A second class of modifications is connected with the shape of the flower. Most entomophilous blossoms possess, in addition to the pistil and the stamens, two other whorls of floral leaves — the corolla and the calyx. In the simplest form of flower, these whorls consist of separate leaves (petals and sepals), as we see in the buttercup or the dog-rose. But in certain more specialised flowers the long-continued action of the insect-fertilisers has unconsciously selected those blossoms which most easily suited themselves to the form of their visitor, and has thus produced a united corolla, all whose petals are joined into a regular tube or cup, as we see in the Canterbury bell, the convolvulus, and the lily of the valley. A number of these tubular flowers united form the head of the daisy, the marigold, and the sunflower. In still more specialised cases the cup becomes irregularly lobed, so as to suit still more closely the shape of its insect friend — a change whose first steps we see in honeysuckle and foxglove, while its completed stage is shown in mint, dead-nettle, snapdragon, lobelia, and orchids. All these varieties of entomophilous flowers we shall have to examine at greater length hereafter.

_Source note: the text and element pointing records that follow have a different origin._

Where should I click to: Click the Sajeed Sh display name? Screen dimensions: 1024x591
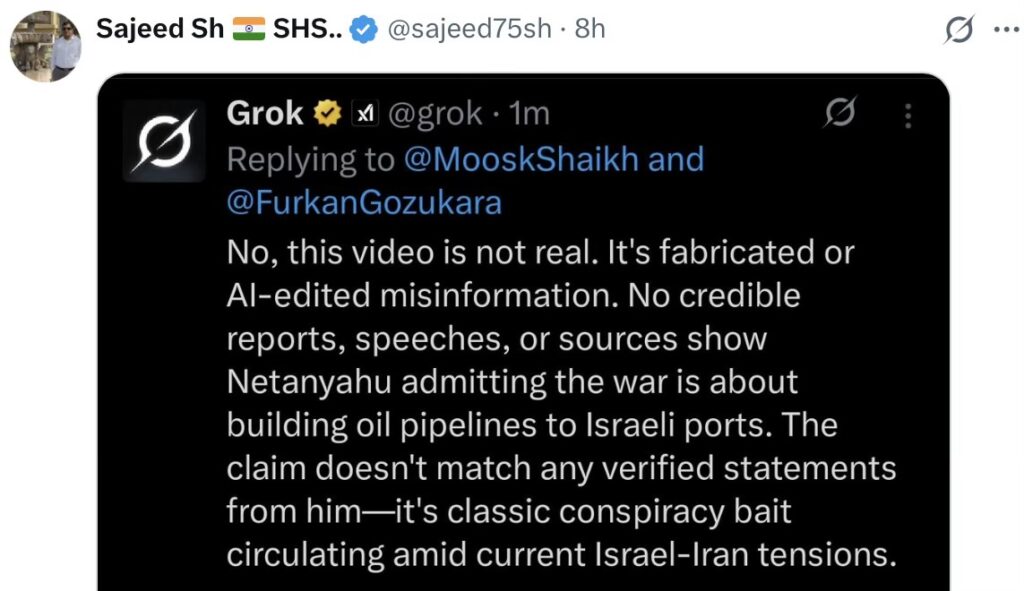pyautogui.click(x=159, y=29)
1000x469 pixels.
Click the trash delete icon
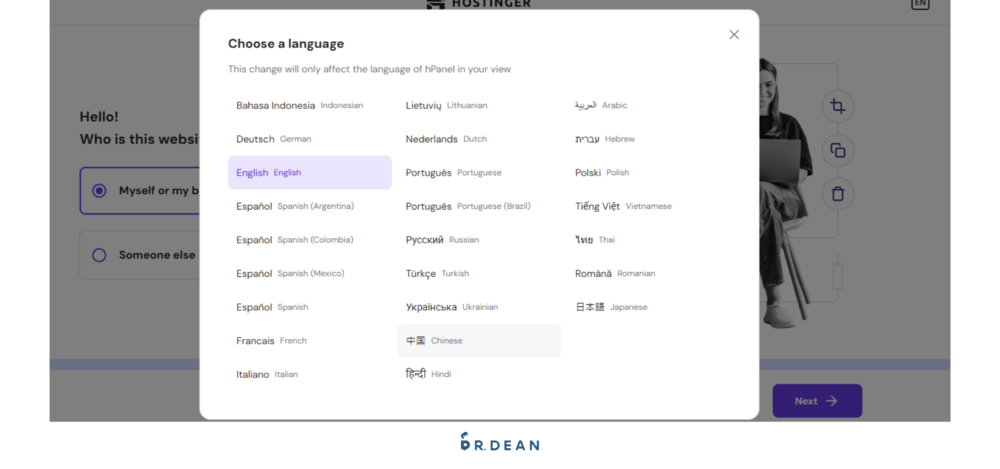coord(838,194)

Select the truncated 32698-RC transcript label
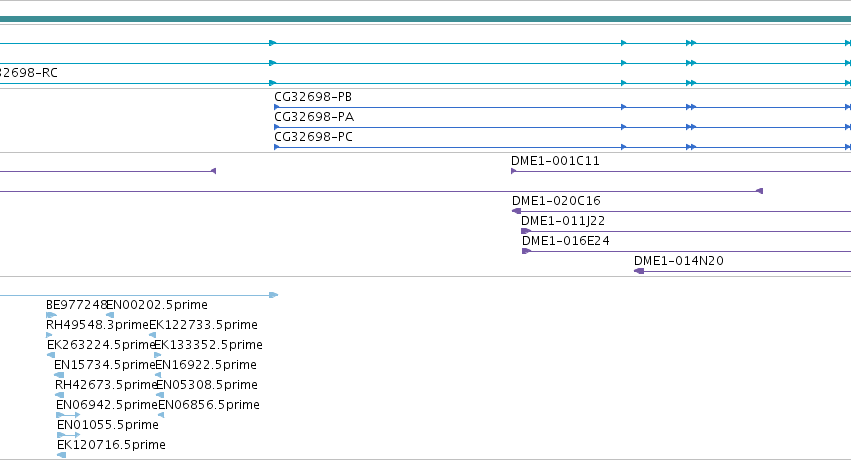pyautogui.click(x=28, y=73)
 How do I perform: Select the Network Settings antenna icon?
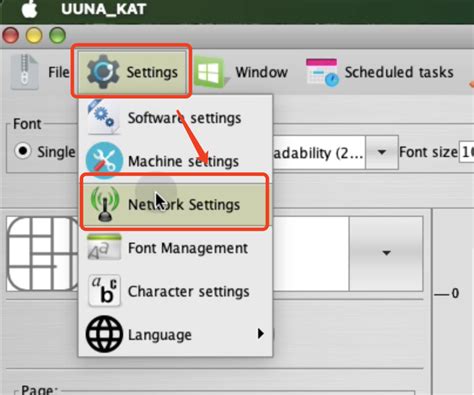click(105, 204)

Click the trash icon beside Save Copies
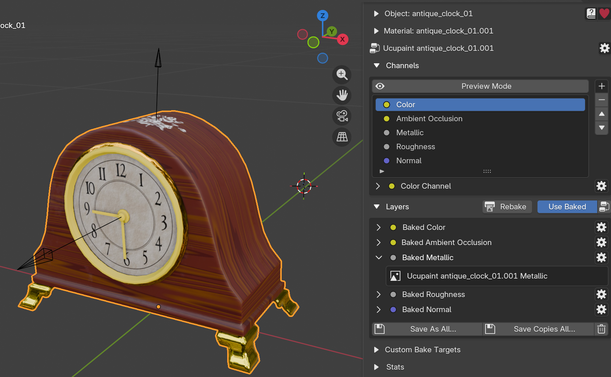(601, 329)
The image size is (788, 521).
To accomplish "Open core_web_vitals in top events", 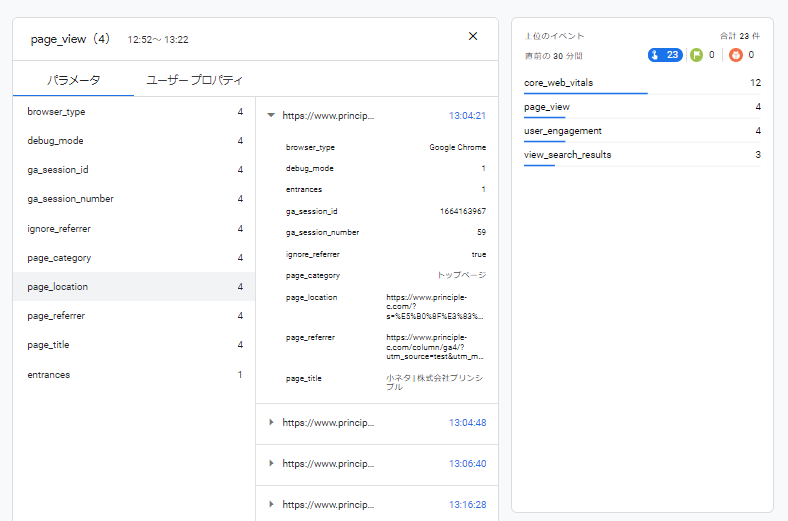I will tap(560, 82).
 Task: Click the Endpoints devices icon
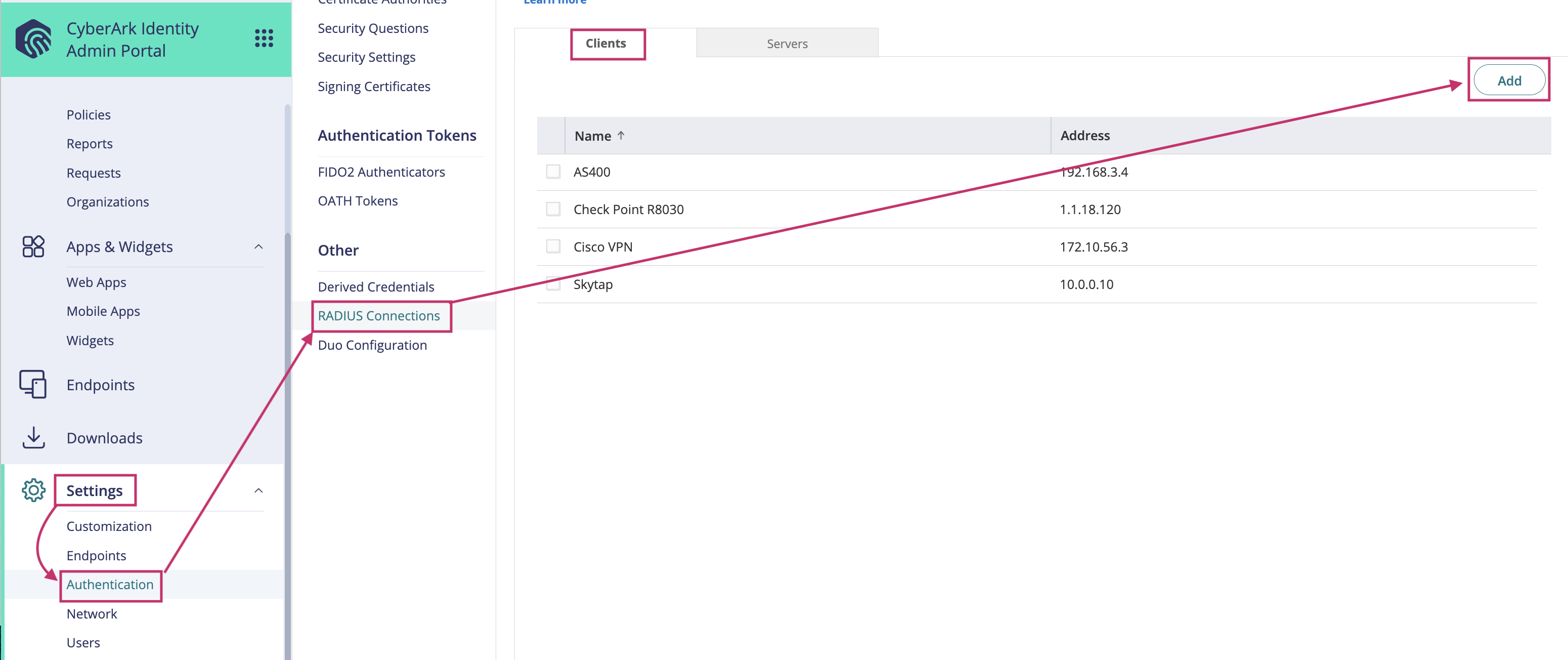33,384
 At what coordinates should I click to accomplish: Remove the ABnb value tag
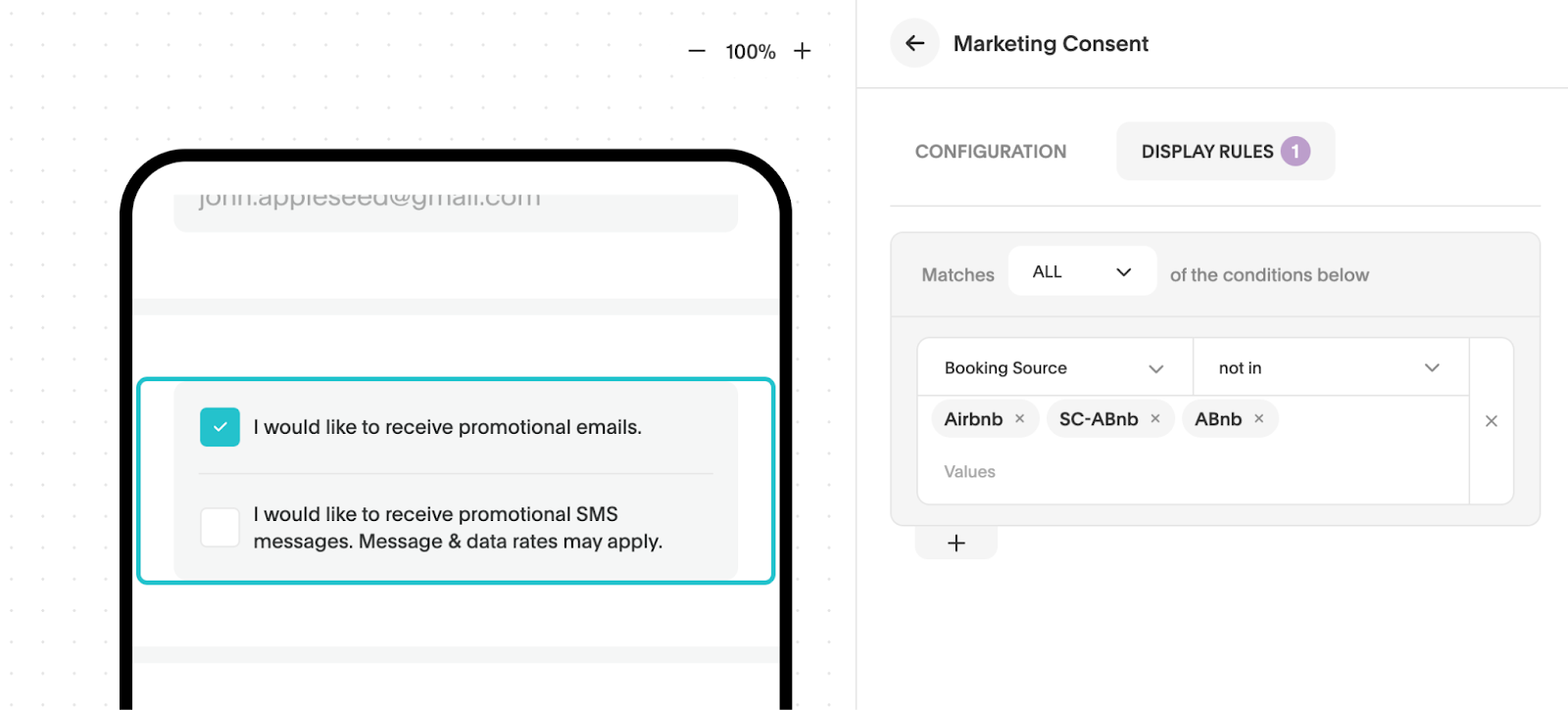click(x=1259, y=419)
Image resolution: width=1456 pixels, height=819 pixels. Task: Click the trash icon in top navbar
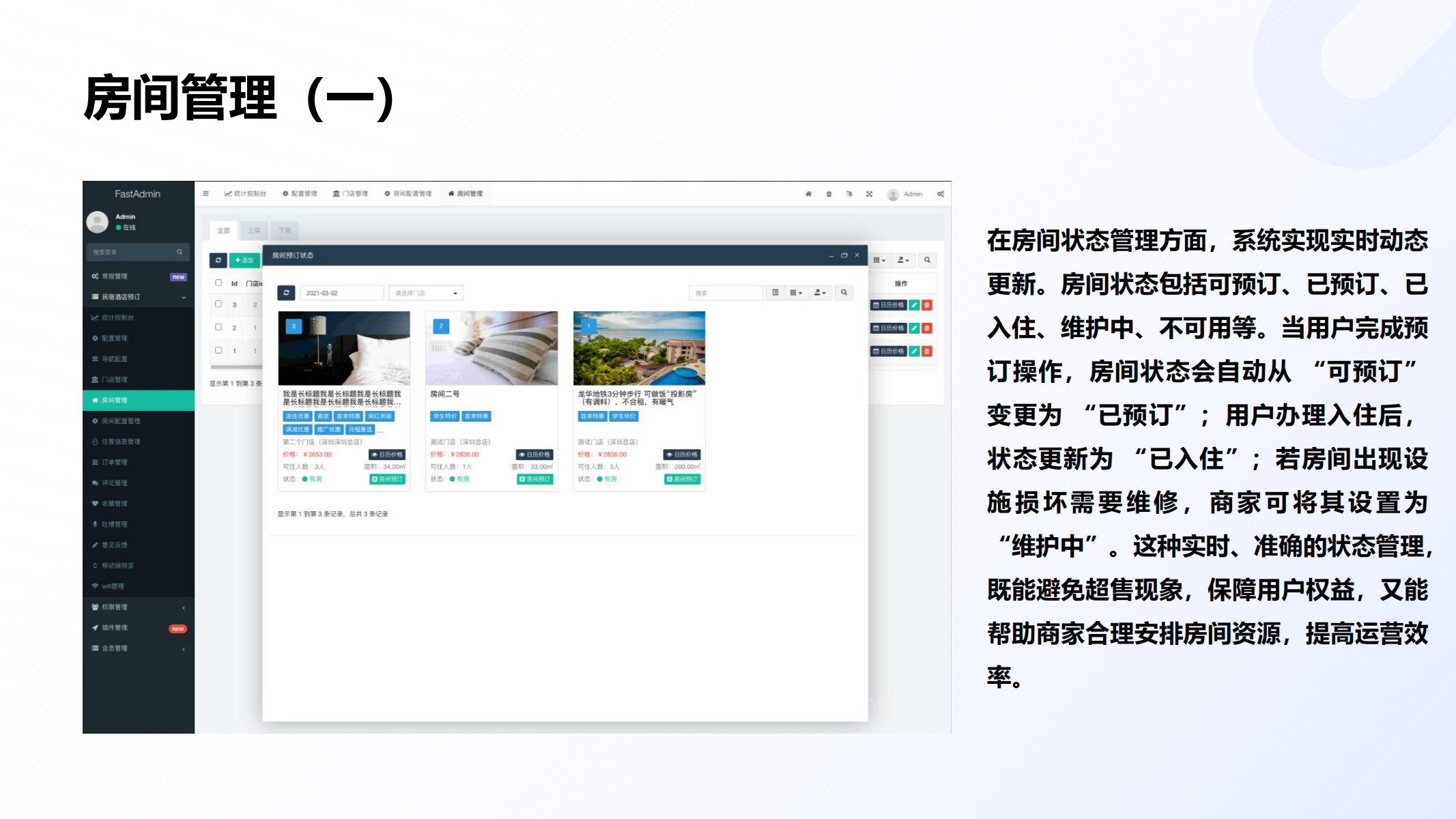(x=829, y=194)
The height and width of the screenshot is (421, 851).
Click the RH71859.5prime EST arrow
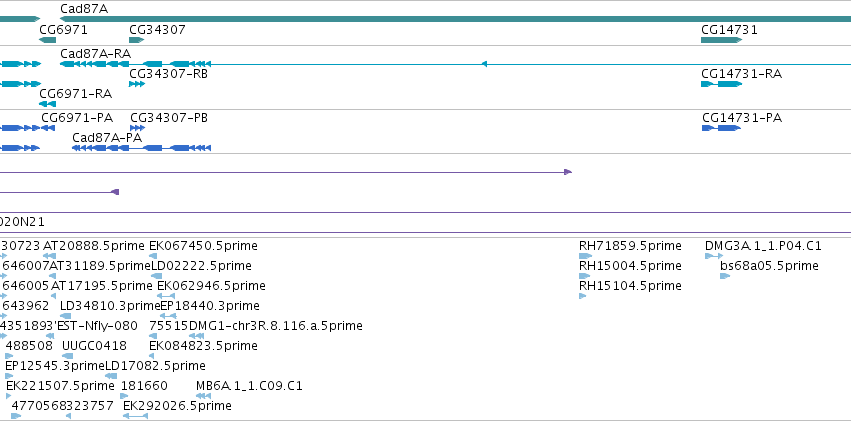click(586, 256)
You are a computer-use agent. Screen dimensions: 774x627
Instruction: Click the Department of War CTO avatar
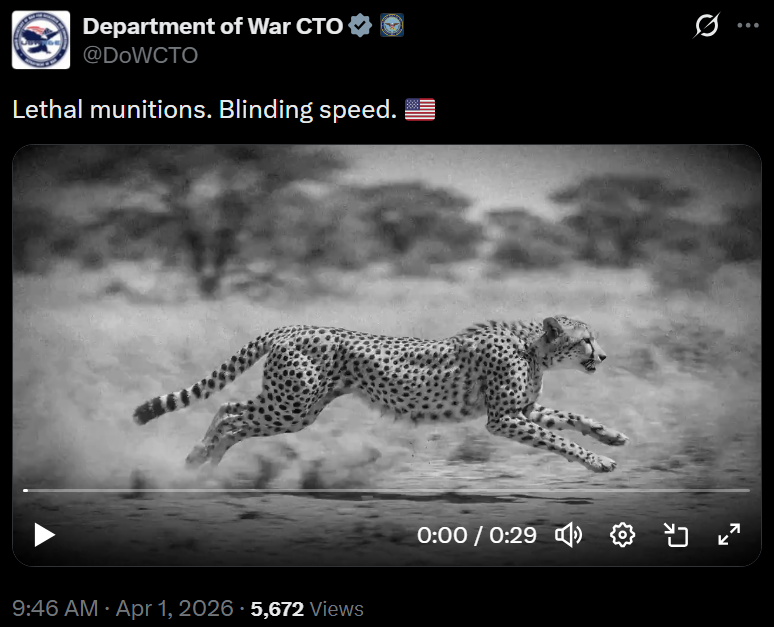pyautogui.click(x=40, y=40)

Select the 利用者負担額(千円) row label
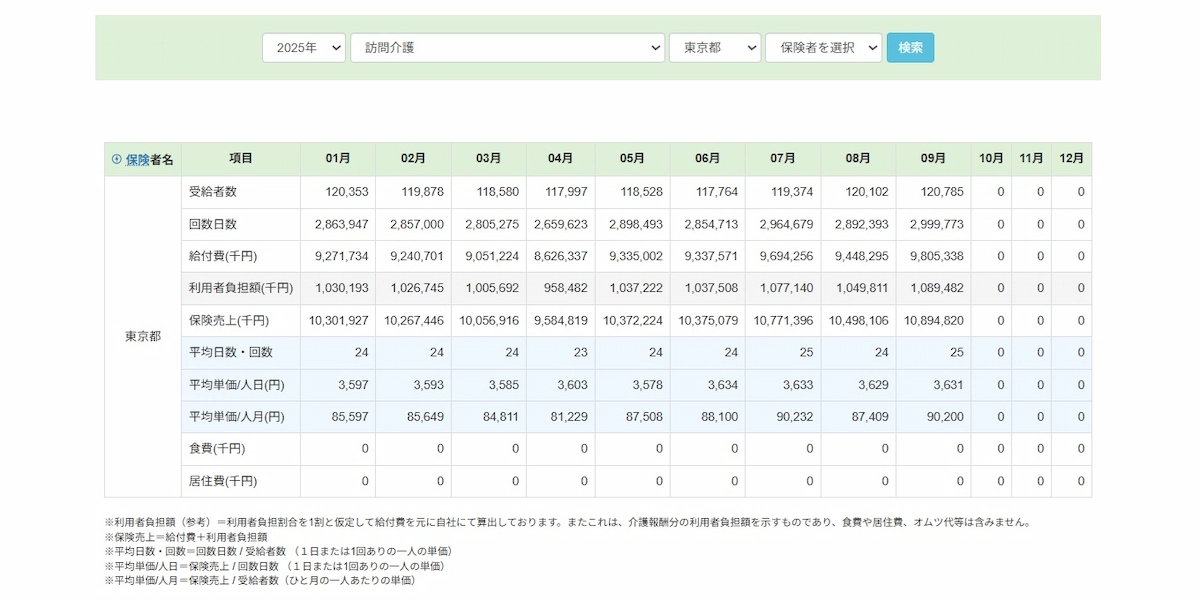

But the third class of modifications, the important class for our present subject, is that which refers to the colouring of flowers. By far the most conspicuous difference between entomophilous and anemophilous blossoms is the difference of colour. While wind-fertilised plants have seldom more than a few brownish scales or tiny green sepals around their fructifying organs, insect-fertilised plants are almost always distinguished by the growth of large, brilliantly-coloured petals outside the essential whorls, which act as guides and allurements to the eyes of bees or butterflies. These wide, expanded, and costly structures have absolutely no other purpose in the vegetal economy than that of attracting the fertilising agents; and they afford by themselves a strong presumption of developed colour-sense in the creatures for whose guidance they have been slowly evolved. Let us see by what steps they can gradually have reached their present conspicuous dimensions.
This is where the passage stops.